### Source records

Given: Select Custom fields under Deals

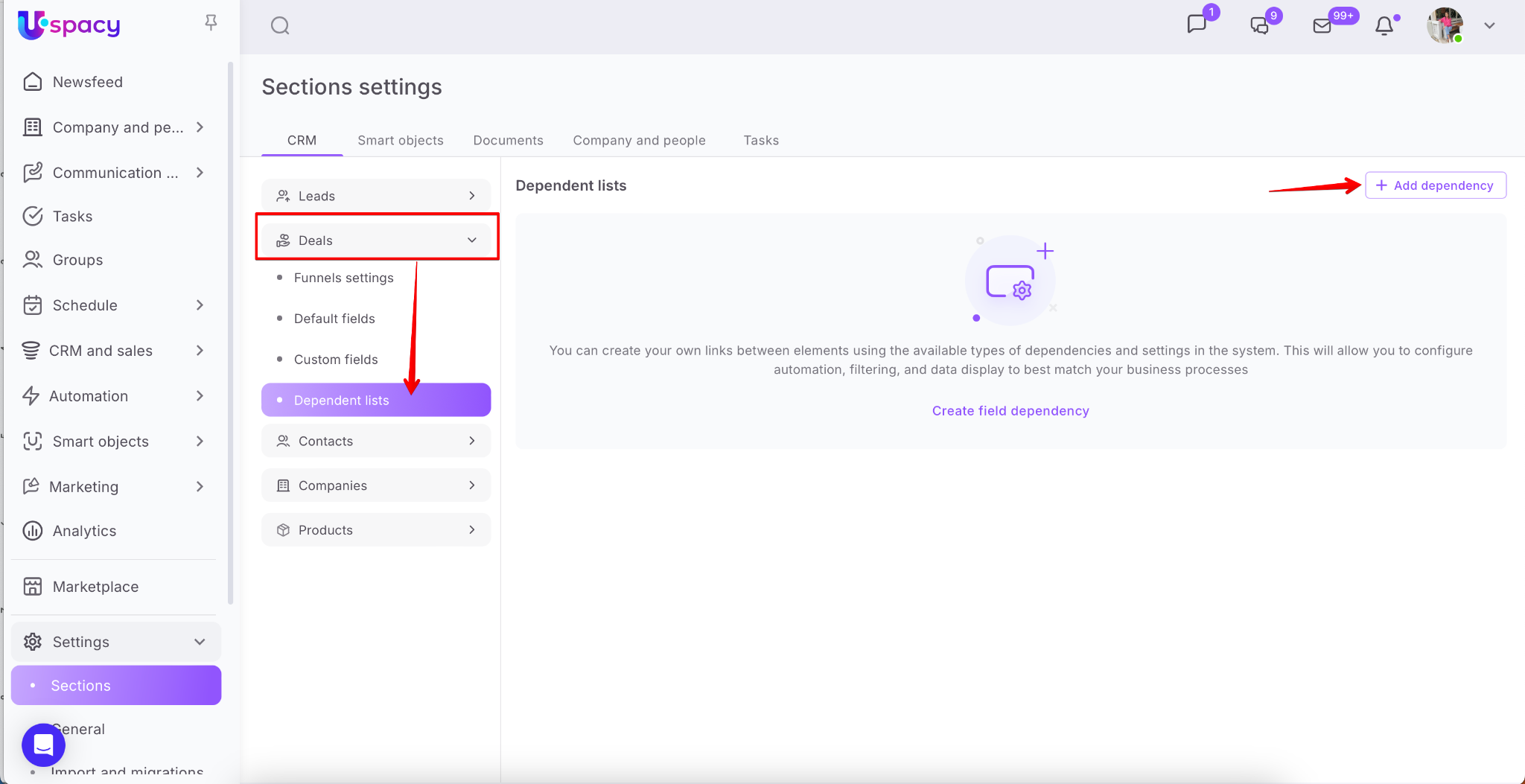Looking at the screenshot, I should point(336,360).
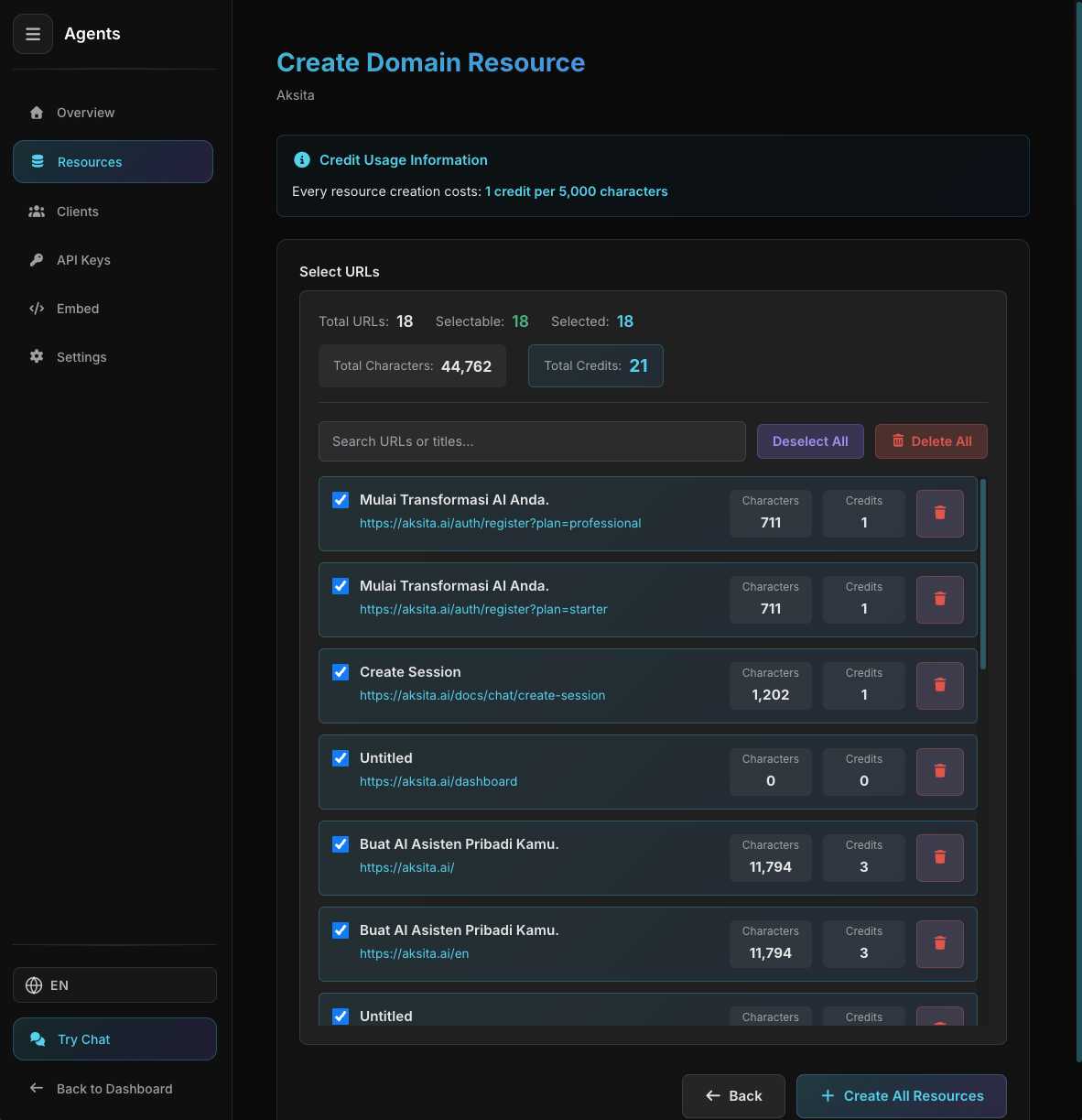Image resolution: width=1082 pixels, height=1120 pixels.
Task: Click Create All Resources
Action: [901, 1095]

---

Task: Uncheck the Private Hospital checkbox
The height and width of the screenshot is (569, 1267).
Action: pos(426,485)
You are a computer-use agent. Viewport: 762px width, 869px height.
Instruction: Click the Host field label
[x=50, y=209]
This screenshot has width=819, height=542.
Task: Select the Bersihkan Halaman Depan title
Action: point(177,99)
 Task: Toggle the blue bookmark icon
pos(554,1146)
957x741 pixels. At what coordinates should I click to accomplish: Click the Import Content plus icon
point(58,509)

--

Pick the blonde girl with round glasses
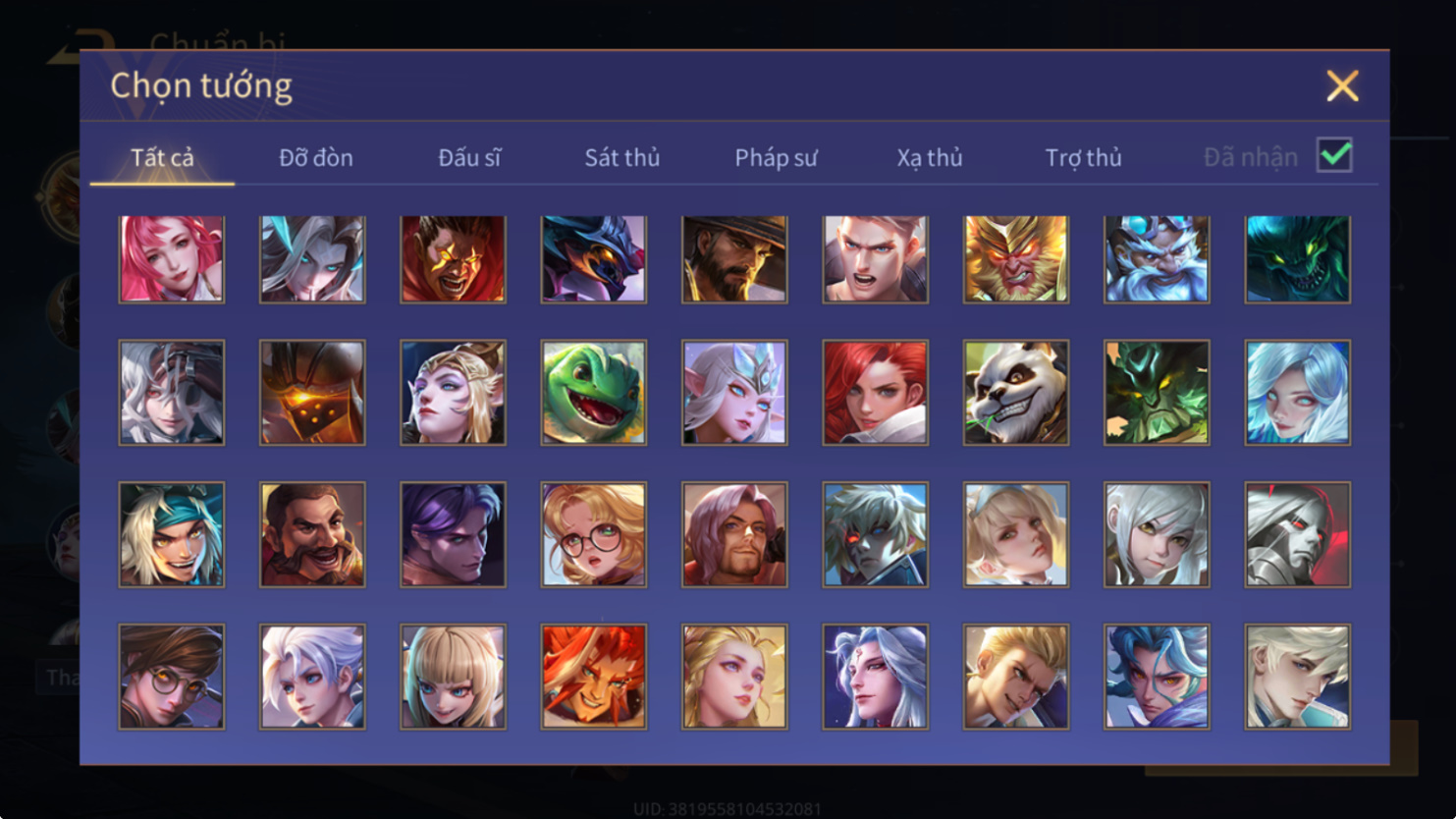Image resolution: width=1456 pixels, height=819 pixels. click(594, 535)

### Action item
Copy the stretch of the records above that runs from the line with "Task: Uncheck the Private Hospital checkbox" through the line with "You are a computer-use". Both end lines belong in the copy, and nothing else does.

### Exercise output
Task: Uncheck the Private Hospital checkbox
The height and width of the screenshot is (569, 1267).
Action: pos(426,485)
You are a computer-use agent. Viewport: 762px width, 869px height.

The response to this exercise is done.